Max is a pioneer in the field of adaptive optics, a technology that removes the blurring effects of turbulence in the Earth's atmosphere, allowing telescopes on the ground to see as clearly as if they were in space. She earned her undergraduate degree from Radcliffe College and a Ph.D. from Princeton University and worked as a physicist at Lawrence Livermore National Laboratory. At UC Santa Cruz she served as director of the Center for Adaptive Optics. Max’s current research interests include using adaptive optics and laser guide stars to dramatically improve astronomical images. She uses these tools at the Lick and Keck Observatories to study the fate of supermassive black holes during mergers of nearby galaxies.

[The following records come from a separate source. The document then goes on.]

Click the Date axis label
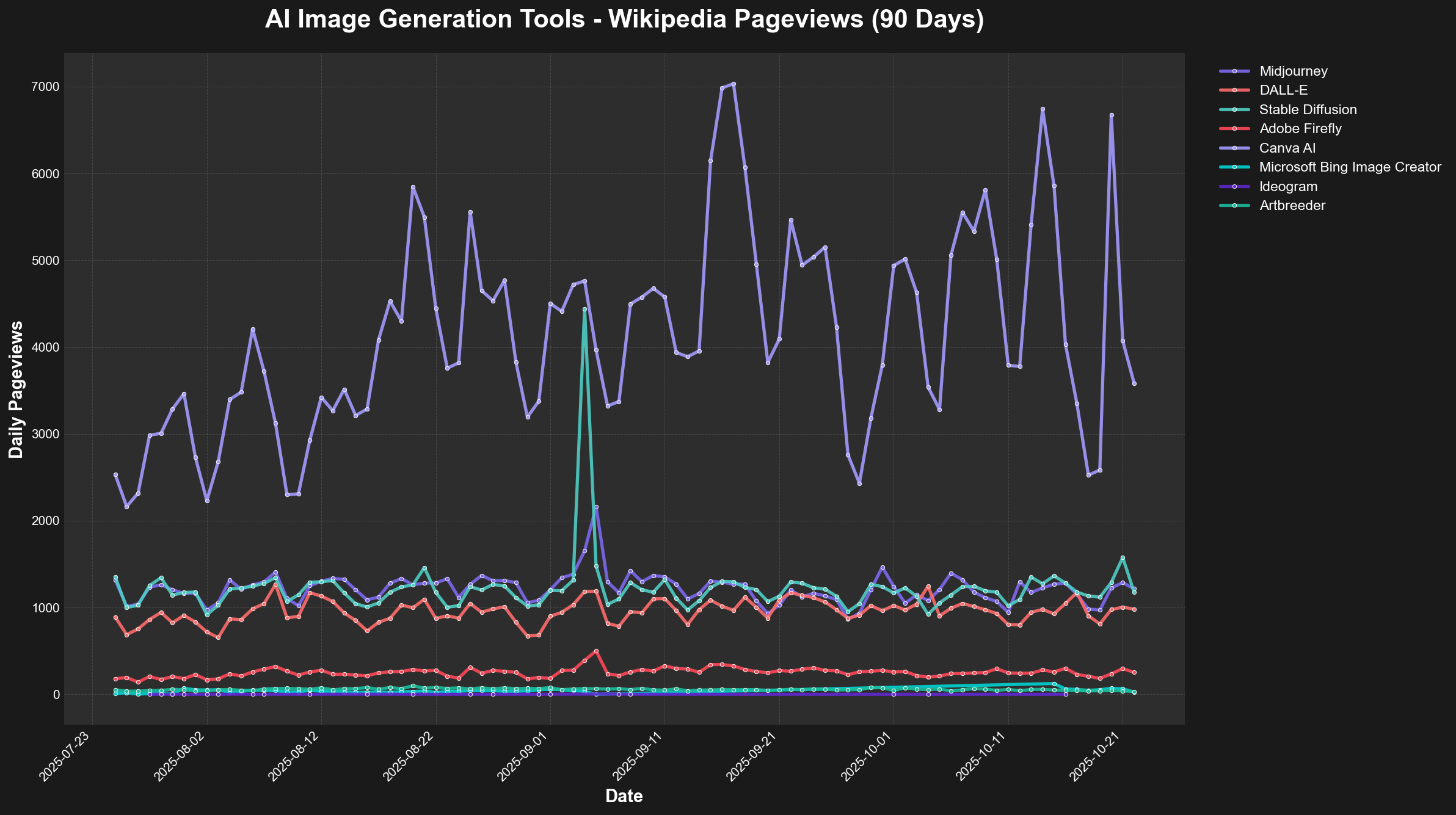 pyautogui.click(x=624, y=796)
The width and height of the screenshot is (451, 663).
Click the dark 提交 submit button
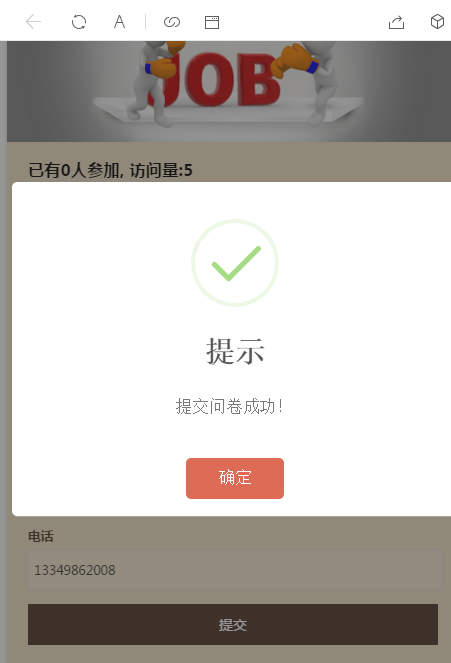233,625
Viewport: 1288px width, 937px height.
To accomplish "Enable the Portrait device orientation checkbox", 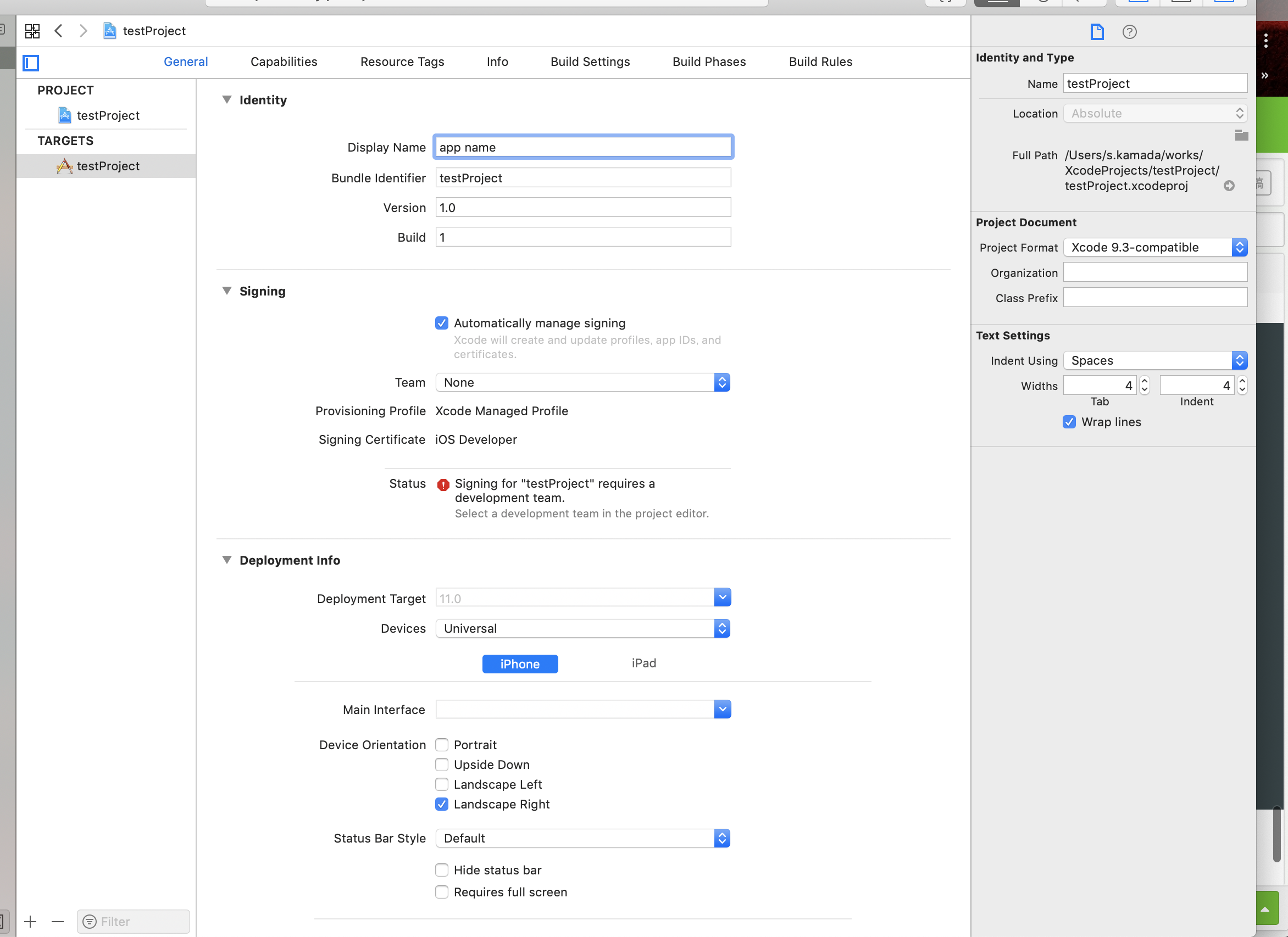I will click(443, 745).
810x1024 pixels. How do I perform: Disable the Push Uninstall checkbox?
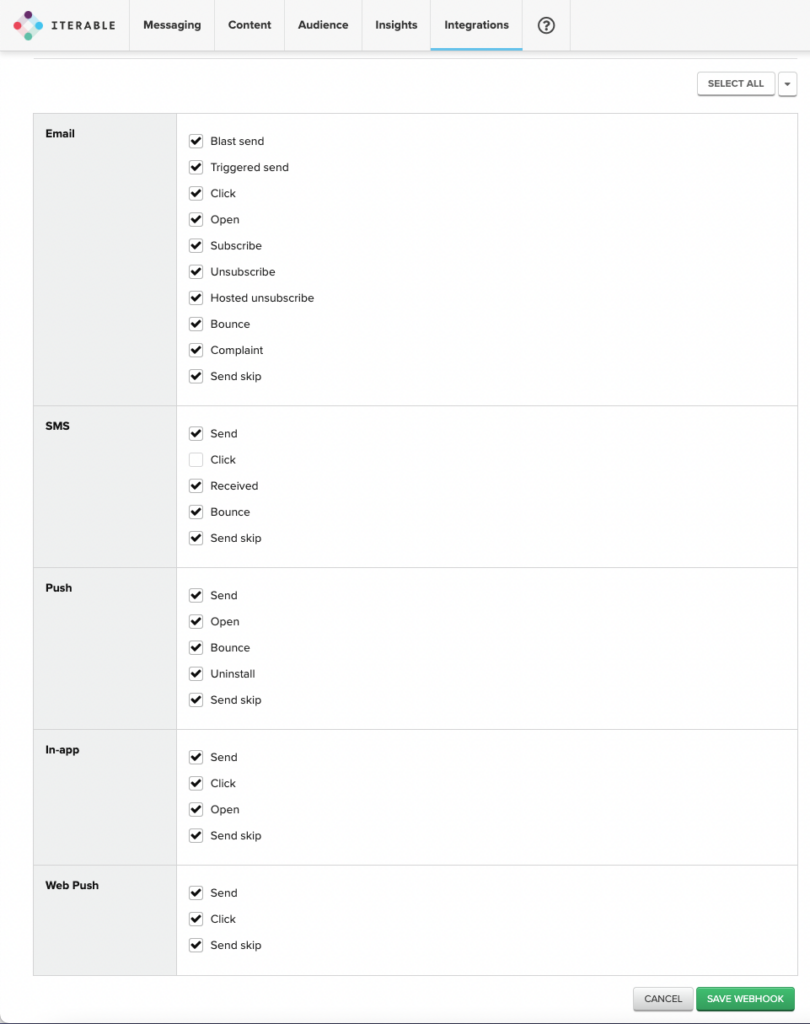(x=196, y=674)
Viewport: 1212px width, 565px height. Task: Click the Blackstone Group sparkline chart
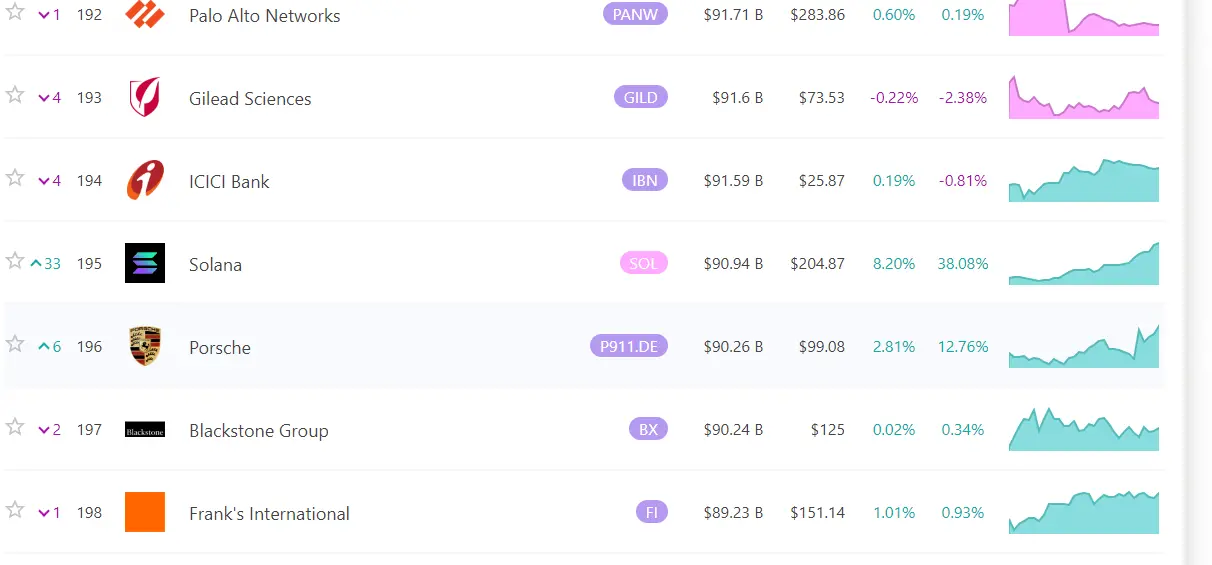[1084, 430]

Shapiro is an evolutionary biologist who specializes in the genetics of ice age animals and plants. She develops techniques to recover increasingly trace amounts of DNA from museum, environmental, and forensic samples, and then uses these data to study how species and ecosystems evolved through time. She is particularly interested in understanding how human activities affect this dynamic process. A 2009 MacArthur Fellow, Shapiro is also an award-winning popular science author and communicator who uses her research as a platform to explore the potential of new genomic technologies for conservation and medicine.
As an astrophysicist at NASA Ames Research Center, Batalha has been working to detect and characterize planets orbiting other stars, with the ultimate goal of finding evidence of life beyond our solar system. Batalha earned a B.S. in physics at UC Berkeley and a Ph.D. in astrophysics at UC Santa Cruz. She served as the science lead for NASA’s Kepler mission from 2011 to 2017 and led the analysis that yielded the 2011 discovery of Kepler-10b, the mission’s first confirmation of a rocky planet outside our solar system. Batalha was awarded a NASA Public Service Medal and the Smithsonian Ingenuity Award for her work.
The California Academy of Sciences is a multifaceted scientific institution committed to leading-edge research, to educational outreach, and to finding new and innovative ways to engage and inspire the public. It was founded in 1853 to conduct natural science research. Today, the academy's Institute for Biodiversity Science and Sustainability continues to discover, document, and share knowledge of the natural world.